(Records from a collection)
= = = = =

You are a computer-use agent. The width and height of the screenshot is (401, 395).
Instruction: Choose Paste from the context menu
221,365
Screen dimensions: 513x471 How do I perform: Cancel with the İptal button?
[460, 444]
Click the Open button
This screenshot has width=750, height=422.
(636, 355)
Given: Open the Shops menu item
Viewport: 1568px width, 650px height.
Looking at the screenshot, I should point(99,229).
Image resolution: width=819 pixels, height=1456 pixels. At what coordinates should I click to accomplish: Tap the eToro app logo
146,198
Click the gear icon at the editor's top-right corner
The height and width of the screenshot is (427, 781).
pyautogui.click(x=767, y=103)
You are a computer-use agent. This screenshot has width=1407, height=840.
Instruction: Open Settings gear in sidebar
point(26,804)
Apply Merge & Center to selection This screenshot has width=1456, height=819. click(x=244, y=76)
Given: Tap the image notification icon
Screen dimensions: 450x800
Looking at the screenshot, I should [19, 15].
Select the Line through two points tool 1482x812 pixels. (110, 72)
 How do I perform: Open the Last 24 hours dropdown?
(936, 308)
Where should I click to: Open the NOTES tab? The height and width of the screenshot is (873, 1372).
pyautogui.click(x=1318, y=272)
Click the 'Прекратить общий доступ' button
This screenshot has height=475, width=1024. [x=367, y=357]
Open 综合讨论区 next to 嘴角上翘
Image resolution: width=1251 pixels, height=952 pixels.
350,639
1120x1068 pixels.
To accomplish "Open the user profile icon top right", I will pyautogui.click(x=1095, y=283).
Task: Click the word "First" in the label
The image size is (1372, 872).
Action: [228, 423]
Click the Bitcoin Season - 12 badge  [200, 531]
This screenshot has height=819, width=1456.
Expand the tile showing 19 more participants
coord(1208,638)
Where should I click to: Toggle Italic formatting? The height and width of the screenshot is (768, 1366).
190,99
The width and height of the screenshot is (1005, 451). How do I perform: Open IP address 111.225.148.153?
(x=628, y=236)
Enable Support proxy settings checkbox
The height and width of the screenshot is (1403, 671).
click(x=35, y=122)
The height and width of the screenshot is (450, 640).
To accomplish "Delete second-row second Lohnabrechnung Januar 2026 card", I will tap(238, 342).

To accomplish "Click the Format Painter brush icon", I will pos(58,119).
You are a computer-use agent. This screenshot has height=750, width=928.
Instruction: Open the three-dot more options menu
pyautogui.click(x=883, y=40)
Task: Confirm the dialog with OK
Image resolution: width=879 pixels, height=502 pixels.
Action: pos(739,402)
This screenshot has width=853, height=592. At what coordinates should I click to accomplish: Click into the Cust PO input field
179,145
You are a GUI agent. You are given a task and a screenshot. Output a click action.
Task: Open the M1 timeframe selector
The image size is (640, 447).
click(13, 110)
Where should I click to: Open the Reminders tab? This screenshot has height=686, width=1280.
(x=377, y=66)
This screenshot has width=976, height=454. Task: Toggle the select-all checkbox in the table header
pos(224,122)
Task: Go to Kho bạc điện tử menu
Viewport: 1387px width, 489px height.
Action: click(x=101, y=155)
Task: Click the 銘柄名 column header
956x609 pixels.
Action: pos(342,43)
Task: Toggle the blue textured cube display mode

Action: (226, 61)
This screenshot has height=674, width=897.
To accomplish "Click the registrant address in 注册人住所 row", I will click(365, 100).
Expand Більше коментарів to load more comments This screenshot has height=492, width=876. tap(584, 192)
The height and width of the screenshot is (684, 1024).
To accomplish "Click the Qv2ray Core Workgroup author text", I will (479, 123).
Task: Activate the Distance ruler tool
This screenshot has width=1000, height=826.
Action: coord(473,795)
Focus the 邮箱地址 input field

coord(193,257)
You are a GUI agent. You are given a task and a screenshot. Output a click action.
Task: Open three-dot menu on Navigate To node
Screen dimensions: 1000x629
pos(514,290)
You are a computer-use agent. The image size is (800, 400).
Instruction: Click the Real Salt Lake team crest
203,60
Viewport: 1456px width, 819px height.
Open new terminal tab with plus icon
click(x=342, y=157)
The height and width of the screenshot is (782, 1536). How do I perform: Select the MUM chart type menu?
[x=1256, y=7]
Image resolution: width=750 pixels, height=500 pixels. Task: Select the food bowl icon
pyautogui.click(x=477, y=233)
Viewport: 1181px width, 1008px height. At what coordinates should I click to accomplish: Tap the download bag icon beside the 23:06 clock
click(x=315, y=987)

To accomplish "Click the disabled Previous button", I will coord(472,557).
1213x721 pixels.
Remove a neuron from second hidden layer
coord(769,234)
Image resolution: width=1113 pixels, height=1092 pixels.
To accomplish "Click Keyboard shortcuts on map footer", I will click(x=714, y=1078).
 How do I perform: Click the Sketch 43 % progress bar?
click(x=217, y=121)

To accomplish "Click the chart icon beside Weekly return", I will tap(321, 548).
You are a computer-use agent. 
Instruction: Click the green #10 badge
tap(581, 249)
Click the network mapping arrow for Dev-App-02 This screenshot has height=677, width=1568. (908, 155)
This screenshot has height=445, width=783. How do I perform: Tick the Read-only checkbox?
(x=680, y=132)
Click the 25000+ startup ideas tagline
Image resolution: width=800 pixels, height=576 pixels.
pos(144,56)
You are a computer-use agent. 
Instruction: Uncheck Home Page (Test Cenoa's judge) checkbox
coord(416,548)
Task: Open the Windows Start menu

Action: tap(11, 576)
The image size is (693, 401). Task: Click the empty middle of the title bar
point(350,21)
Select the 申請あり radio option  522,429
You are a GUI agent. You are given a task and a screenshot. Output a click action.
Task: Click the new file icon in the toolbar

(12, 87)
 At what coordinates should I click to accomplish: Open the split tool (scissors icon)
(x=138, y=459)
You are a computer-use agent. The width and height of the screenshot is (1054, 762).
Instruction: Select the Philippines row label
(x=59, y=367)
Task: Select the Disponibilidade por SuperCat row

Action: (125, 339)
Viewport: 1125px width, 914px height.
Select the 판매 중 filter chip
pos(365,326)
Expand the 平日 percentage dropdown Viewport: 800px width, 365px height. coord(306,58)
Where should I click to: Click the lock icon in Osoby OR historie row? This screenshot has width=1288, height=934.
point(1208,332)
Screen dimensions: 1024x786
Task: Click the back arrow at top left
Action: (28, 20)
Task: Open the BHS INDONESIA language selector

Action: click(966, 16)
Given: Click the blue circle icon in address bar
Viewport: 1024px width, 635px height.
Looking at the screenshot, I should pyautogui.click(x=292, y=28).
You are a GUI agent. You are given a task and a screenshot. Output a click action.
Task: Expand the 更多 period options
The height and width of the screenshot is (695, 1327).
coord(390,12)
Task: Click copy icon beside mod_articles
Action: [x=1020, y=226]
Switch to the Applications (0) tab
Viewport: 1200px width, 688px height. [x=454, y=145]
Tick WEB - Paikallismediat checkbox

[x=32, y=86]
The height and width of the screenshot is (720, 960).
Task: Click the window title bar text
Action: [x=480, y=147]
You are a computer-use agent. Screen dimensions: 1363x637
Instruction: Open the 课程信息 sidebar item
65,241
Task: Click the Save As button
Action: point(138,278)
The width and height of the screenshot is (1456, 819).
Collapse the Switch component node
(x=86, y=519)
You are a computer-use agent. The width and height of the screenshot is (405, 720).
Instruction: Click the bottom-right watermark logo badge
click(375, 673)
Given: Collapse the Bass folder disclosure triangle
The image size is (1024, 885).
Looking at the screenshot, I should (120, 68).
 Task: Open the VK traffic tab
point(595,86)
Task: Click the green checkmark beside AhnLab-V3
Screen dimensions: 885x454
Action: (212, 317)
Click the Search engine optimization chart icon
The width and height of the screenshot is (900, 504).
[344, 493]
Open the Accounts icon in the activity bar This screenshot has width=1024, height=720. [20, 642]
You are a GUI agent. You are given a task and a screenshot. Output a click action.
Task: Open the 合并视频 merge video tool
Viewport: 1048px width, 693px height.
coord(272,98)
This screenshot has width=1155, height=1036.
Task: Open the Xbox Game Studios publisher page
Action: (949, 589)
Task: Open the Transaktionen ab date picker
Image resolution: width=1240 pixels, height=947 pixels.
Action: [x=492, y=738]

= = = = =

▶ _Exercise brief_:
Render the lines from the one containing "Given: Open the Shops menu item" through the one containing "point(26,804)", inclusive, as a JSON list of strings with one string per line, skipping any blank lines.

▶ _Reply_:
[
  "Given: Open the Shops menu item",
  "Viewport: 1568px width, 650px height.",
  "Looking at the screenshot, I should point(99,229).",
  "Image resolution: width=819 pixels, height=1456 pixels. At what coordinates should I click to accomplish: Tap the eToro app logo",
  "146,198",
  "Click the gear icon at the editor's top-right corner",
  "The height and width of the screenshot is (427, 781).",
  "pyautogui.click(x=767, y=103)",
  "You are a computer-use agent. This screenshot has width=1407, height=840.",
  "Instruction: Open Settings gear in sidebar",
  "point(26,804)"
]